The first output of mscohere is a vector, and is intended to show the magnitude-squared coherence of the two signals. It seems to me that calculating the mean of it destroys the information it provides. I would keep it (and others like it, since I assume this is part of a set of experiments) as vectors (along with any other necessary information), store them, and then process them. How you process them depends on the information you want from them.

6 Comments

Hi
thanks for answering
I'm not really inerested in differences within the 8-13 range, that's why I was thinking of using mean.
Also, I will look at others frequency ranges, lke Theta (4-8 Hz), Beta (13-30) and Gamma (30-50).
But, I wanted to know if the way I was usign mscohere was correct.
best
My pleasure!
The fifth argument to mscohere is the size of the fft. A vector is not going to work for that, so in that sense, no. That has to be a scalar, preferably a power of 2 (512, 1024, 4096, etc.).
I suggest looking at several different EEG bands, to see what works best. (My neurophysiology studies were not the sort you’re doing, so I’m not certain what the best approach would be. You need to do a PubMed search on similar research, if you’ve not already done so.) Obviously, leads over the motor cortex are going to be most important if you’re studying them with respect to EMG.
I get the impression that you’ve not completely understood what mscohere does and the output it produces. The result is a vector of amplitudes of the magnitude-squared coherence estimate, with (if you request it, and I recommend that) a matching vector of frequencies. Taking the mean of the first output destroys all that information, making the mscohere call essentially pointless. That’s the reason I suggest storing the vectors in a cell array or some other convenient array to compare later.
Hi Star
Maybe I should have asked how to compute coherence on a 30 sec blocks of a task, in different frequency bands (5-8, 8-13, 13-30, 30-50 Hz), with good enought temporal resolution to see what's changing during that 30 sec, maybe close to 1 sec but it could close to 2 and that should be fine too. That's why I divided my 30 sec into 1 sec bin and I though of computing coherence on these bins, like I did for other metrics. But maybe here it's different...
I see in the doc:
[cxy,f] = mscohere(x,y,window,noverlap,f,fs) returns the magnitude-squared coherence estimate at the frequencies specified in f.
f seems to be the frequencies of interest, that's why I wrote it like I did above.
For EEG and EMG analyses, the sampling frequency is usually at least 1 kHz, so 1 second is a fair amount of data. It would be relatively straightforward to create elliptic filters for the bands-of-interest using the bandpass function (use the 'ImpulseResponse','iir' name-value pair for best results) and getting both outputs from the first call to it. (After that, use the second output, that being the digital-filter object, with filtfilt to filter the other signals.)
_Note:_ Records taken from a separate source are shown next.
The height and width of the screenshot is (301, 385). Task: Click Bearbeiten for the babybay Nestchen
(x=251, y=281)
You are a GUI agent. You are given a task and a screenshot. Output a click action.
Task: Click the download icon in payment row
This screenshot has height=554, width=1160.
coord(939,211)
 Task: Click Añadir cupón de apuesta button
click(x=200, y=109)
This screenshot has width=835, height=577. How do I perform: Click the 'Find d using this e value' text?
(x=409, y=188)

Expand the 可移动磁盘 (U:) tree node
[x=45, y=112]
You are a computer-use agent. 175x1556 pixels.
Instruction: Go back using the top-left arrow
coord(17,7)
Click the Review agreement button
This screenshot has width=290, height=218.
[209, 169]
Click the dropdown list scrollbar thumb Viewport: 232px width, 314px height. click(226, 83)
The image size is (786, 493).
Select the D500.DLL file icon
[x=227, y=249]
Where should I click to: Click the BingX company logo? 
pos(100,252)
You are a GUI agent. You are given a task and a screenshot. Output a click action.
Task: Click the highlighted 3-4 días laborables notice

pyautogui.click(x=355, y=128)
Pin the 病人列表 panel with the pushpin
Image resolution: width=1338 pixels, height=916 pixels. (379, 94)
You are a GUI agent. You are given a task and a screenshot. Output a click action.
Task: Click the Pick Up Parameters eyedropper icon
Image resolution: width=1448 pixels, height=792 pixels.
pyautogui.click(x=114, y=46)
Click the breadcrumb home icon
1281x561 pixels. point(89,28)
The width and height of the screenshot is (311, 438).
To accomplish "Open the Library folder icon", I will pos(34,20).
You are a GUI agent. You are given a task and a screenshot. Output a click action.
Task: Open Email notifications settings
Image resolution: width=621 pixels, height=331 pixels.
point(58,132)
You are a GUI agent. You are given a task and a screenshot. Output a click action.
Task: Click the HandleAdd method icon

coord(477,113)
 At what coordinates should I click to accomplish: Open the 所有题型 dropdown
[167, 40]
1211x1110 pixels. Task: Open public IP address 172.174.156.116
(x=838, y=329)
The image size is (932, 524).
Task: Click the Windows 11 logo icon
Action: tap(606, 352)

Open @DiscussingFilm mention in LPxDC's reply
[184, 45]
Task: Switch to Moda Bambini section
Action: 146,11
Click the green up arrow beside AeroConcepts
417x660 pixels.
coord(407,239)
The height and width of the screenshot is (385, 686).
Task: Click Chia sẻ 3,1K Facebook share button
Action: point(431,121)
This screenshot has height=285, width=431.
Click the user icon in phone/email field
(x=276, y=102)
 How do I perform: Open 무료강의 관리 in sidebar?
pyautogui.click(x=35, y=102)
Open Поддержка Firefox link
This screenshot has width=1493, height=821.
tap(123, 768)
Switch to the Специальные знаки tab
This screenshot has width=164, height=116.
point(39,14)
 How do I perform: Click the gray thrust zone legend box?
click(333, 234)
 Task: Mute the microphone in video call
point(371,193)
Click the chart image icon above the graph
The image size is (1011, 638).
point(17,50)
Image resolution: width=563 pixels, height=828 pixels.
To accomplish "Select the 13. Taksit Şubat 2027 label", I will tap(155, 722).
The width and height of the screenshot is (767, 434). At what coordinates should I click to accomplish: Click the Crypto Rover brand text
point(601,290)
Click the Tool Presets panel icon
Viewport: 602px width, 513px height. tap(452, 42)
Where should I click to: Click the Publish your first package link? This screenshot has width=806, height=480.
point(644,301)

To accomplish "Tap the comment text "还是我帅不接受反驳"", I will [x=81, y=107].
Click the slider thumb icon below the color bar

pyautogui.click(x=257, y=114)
Probably the most efficient way to segment the signals would be to use the buffer function to divide the signal into separate one-second intervals (the second argument to buffer would be the sampling frequency for 1 second segments) and use that as the input to filtfilt along with the digital-filter object. The filtered outputs would have the same dimensions as the inputs, so you would then present chosen columns of the filtered output matrices to mscohere and then store those results (both ‘cxy’ and ‘f’) for each result.
That is essentially how I would do it.
Pat
Pat on 30 Aug 2023
Moved: Star Strider on 30 Aug 2023
Hi Star Strider
My EEG/EMG are already processsed, I just need to calculate coherence to get a sense of how it changes in time within various frequency bands.
O.K.
I would use buffer to create the appropriate matrices (ideally the same sizes) and then give one of them to mscohere as the EMG matrix (perhaps ‘x’) and the other as the EEG matrix (‘y’). If they are the same sizes, the result will be a matrix of the magnitude-squared coherence vectors at the times corresponding to the columns in the argument matrices, and as a function of frequency, so keep at least one frequency vector as well (since they should all share it).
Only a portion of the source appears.